▶ QUOTED TEXT

The Golden Mile: The Dubai Billboard

One of the highest performing marketing mediums, affectionately nicknamed the ‘ego of the city’.

Vanessa Hinton
4 min readMar 21, 2020

How does such a technologically-advanced city like Dubai, still manage to have one of its most powerful media mediums as the billboard? The age-old marketing medium, the billboard, remains one of the highest performing mediums in the Emirate, affectionately nicknamed the ‘ego of the city’.

Sheikh Zayed Road is the longest road in the United Arab Emirates, 558 km (347 miles), stretching from the capital city of Abu Dhabi and ending in the Northern Emirate, Ras Al Khaimah, running parallel to UAE’s coastline along the Persian Gulf. Whilst the road is technically known as E11, the road improvements came with a change of name. Sheikh Maktoum bin Rashid Al Maktoum, the Ruler of Dubai, named the road after the then President of the United Arab Emirates, Sheikh Zayed bin Sultan Al Nahyan. ‘Sheikh Zayed Road’ is a 14-lane highway and the main artery of the city.

So what does this mean for marketers? Many eyeballs. Giant landmark hoardings across this stretch of highway have dominated the landscape for years, creeping to an unprecedented number in 1998 during the boom years. The size of these billboards are unlike the scale in comparison to other markets. The ‘triple billboard’ measures up to 70 metres which for a brand is both a challenge and an opportunity to gain literal ‘ground’ in the market.

Huawei billboard on Sheikh Zayed Road.

So whose idea was it? And who profits most? Speaking to Rehan Merchant, Group CEO of Emirates Neon Group (ENG), the initial concept was borne out of his fathers, Hanif Merchant’s, business trips to the then sprawling billboard metropolis of the US. Merchant’s family founded the first billboards in Dubai in 1989, persuasively convincing Dubai Municipality to emulate the billboard model to the then barren Sheikh Zayed Road.

‘At that time, billboards were a game-changer to the landscape…a real unicorn’, says Merchant.

‘My father was frequently travelling to the United States, the US is billboard country. The first billboards were actually shipped in from the US and installed in the late 80’s. Between 1989 and 1996 was the time where we participated in legislation to achieve a billboard on Sheikh Zayed Road’.

Despite the rapid rise of digital advertising, the giant roadside billboards still remain one of the most talked-about channels for brands in Dubai. This year, the billboards on Shiekh Zayed Road are at 89% occupancy, which argues that this offline channel is not dying — but simply getting stronger. The proof is representative in the brands choosing to advertising on it. Samsung has launched several billboards in Dubai to showcase the photo-taking power of its Samsung Note 10.

Samsung Galaxy billboard on Sheikh Zayed Road.

Are these just to be known as marketing nuances of a city, something that gains gravity over time and then feels like a ‘must channel’ for a core target market, or is there something much deeper?

▶ WHAT YOU HAVE TO DO
Please reproduce this passage from the Dubai billboard article word for word, beginning at the words that have "Huawei billboard on" and stopping after "barren Sheikh Zayed Road.".

Element and text position data:
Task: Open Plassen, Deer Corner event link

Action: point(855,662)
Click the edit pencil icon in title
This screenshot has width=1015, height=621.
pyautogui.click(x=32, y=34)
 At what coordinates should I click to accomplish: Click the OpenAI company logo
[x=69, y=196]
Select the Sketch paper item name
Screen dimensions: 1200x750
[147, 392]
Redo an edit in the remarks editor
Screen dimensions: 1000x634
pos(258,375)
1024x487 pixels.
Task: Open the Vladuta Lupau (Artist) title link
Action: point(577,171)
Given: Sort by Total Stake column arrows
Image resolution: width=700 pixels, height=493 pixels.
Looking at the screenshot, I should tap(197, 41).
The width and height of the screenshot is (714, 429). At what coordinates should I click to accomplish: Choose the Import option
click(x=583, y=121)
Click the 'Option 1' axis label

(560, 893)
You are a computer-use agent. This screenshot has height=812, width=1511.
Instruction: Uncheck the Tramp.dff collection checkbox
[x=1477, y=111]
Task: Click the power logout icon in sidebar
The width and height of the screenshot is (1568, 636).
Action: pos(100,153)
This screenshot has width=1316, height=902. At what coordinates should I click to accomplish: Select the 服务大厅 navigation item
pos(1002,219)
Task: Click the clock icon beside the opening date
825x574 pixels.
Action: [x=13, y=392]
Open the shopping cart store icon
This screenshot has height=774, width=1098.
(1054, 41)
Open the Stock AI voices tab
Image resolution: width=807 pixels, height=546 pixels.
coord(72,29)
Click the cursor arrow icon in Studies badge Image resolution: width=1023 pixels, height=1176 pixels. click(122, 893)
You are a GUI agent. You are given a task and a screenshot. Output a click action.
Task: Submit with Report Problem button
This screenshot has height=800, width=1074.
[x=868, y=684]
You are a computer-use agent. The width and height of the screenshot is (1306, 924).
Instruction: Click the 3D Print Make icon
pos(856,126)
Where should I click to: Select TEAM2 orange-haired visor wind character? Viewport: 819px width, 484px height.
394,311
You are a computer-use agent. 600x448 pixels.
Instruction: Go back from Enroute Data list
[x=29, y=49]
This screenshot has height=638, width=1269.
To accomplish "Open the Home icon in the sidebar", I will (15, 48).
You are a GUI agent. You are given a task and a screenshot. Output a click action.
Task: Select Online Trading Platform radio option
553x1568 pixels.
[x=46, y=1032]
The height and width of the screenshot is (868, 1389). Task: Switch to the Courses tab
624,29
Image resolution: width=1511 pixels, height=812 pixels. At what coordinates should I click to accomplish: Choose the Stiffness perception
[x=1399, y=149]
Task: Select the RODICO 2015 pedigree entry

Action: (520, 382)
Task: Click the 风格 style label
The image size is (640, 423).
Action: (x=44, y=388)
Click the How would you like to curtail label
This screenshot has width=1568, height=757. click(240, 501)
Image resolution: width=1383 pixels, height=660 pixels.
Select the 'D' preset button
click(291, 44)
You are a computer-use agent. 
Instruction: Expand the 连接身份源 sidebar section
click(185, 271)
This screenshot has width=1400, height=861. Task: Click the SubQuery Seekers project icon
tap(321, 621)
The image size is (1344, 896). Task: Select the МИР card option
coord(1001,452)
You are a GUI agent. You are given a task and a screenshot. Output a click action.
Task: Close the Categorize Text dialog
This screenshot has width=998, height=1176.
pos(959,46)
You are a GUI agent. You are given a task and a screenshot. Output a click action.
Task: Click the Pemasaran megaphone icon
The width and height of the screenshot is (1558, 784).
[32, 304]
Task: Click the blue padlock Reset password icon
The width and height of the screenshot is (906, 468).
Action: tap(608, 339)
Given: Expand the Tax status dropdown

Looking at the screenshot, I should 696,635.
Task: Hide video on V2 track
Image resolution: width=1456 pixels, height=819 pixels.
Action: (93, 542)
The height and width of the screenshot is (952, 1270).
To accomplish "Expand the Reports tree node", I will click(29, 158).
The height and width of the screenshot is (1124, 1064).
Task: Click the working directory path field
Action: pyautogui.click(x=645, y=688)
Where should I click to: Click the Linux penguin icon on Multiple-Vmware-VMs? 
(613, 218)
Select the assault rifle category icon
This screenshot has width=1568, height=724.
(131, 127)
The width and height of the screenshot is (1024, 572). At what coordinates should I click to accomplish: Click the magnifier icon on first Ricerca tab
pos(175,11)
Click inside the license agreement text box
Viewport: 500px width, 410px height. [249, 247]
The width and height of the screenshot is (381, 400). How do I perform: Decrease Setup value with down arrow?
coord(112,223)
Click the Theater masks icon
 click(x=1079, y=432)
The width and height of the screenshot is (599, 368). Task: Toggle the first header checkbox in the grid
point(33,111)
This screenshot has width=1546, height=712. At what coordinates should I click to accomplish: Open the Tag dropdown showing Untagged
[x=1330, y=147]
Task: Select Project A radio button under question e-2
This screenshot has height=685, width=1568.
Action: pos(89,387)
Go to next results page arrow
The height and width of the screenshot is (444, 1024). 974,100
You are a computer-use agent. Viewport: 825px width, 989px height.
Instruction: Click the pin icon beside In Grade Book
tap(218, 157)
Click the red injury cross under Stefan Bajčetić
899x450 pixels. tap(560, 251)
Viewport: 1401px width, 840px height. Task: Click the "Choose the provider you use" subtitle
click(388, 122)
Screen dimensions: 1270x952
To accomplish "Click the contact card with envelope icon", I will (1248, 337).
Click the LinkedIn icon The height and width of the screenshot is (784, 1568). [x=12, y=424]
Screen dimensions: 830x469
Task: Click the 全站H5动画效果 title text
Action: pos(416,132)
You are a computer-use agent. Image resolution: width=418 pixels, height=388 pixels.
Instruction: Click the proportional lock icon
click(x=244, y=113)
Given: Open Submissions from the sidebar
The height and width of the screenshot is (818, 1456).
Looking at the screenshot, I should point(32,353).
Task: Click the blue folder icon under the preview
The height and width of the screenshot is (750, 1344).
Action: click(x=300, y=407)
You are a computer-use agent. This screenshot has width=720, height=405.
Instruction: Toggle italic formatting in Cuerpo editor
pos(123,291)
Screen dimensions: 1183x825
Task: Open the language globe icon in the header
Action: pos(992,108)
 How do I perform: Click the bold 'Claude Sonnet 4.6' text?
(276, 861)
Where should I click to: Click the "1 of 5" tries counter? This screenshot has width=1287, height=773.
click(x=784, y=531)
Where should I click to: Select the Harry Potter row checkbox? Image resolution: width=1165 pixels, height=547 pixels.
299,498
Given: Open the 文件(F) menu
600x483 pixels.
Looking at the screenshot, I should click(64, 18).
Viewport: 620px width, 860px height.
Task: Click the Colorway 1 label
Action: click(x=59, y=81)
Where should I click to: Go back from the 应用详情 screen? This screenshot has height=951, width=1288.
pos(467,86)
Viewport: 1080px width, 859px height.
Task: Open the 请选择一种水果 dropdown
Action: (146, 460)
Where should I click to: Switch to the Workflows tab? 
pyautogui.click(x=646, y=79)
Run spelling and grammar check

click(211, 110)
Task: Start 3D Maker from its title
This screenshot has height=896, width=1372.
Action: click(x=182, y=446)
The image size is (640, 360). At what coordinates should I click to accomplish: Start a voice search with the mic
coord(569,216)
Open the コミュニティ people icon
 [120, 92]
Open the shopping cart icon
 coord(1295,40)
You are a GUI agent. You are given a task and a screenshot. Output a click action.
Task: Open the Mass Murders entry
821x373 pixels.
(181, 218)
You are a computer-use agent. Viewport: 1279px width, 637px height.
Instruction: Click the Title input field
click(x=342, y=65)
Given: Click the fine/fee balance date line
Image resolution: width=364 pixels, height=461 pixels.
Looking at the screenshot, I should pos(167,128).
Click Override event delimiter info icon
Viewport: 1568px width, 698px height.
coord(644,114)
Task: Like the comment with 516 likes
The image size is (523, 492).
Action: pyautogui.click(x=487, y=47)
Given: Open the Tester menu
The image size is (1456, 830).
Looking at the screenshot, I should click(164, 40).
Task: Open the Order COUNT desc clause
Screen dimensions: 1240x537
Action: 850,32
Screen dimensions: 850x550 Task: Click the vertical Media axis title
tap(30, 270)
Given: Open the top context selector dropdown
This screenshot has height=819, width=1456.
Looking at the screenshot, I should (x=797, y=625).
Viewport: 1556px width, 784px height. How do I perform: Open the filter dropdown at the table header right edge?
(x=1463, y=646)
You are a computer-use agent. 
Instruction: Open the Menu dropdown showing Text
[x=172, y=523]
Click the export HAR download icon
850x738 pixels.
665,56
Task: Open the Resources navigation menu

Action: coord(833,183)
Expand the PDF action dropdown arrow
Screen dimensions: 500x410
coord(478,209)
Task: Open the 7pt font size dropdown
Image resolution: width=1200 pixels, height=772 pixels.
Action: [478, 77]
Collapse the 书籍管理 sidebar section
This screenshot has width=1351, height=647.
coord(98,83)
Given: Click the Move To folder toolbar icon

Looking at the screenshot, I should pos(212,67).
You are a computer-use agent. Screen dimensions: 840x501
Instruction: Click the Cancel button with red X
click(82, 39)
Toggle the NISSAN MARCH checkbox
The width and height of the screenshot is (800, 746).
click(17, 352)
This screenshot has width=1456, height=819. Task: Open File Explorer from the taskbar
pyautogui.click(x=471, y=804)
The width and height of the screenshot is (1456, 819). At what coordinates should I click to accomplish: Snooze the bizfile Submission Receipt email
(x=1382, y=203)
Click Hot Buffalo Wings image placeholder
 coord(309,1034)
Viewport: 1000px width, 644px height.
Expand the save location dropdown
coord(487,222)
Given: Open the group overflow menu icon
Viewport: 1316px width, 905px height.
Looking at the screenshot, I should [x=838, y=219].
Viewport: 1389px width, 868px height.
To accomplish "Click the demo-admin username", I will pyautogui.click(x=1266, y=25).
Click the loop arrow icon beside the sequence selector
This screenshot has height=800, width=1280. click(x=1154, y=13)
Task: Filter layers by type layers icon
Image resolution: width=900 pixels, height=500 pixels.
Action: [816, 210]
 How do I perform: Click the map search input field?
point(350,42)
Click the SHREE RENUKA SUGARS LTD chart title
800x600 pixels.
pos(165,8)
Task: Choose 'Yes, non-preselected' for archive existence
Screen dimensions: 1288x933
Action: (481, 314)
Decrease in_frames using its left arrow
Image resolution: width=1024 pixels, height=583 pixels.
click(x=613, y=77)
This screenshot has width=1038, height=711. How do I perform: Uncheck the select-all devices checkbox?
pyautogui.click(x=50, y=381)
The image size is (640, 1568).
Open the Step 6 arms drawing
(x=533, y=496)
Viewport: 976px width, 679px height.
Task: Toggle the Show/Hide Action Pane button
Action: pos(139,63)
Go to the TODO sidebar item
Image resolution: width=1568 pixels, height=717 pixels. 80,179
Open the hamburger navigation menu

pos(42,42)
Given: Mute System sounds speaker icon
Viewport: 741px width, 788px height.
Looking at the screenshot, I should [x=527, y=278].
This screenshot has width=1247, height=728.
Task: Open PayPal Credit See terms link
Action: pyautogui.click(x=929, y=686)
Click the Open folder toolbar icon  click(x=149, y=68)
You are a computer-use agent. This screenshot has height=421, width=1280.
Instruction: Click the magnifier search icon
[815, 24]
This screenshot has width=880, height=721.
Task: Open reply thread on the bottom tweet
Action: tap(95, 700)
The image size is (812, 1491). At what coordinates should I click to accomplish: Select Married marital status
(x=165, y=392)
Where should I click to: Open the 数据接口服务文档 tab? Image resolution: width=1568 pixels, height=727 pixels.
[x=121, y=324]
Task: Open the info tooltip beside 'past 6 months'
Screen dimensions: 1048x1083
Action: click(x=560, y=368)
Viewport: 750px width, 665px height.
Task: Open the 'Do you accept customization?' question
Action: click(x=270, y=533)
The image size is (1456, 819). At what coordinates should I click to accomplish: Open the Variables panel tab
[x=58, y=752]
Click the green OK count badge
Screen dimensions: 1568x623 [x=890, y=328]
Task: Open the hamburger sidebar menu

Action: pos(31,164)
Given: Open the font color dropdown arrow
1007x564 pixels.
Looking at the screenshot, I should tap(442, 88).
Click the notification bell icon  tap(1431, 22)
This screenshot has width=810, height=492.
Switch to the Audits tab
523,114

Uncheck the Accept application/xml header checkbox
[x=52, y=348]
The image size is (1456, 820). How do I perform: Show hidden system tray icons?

▶ FINAL RESULT
Huawei billboard on Sheikh Zayed Road.

So whose idea was it? And who profits most? Speaking to Rehan Merchant, Group CEO of Emirates Neon Group (ENG), the initial concept was borne out of his fathers, Hanif Merchant’s, business trips to the then sprawling billboard metropolis of the US. Merchant’s family founded the first billboards in Dubai in 1989, persuasively convincing Dubai Municipality to emulate the billboard model to the then barren Sheikh Zayed Road.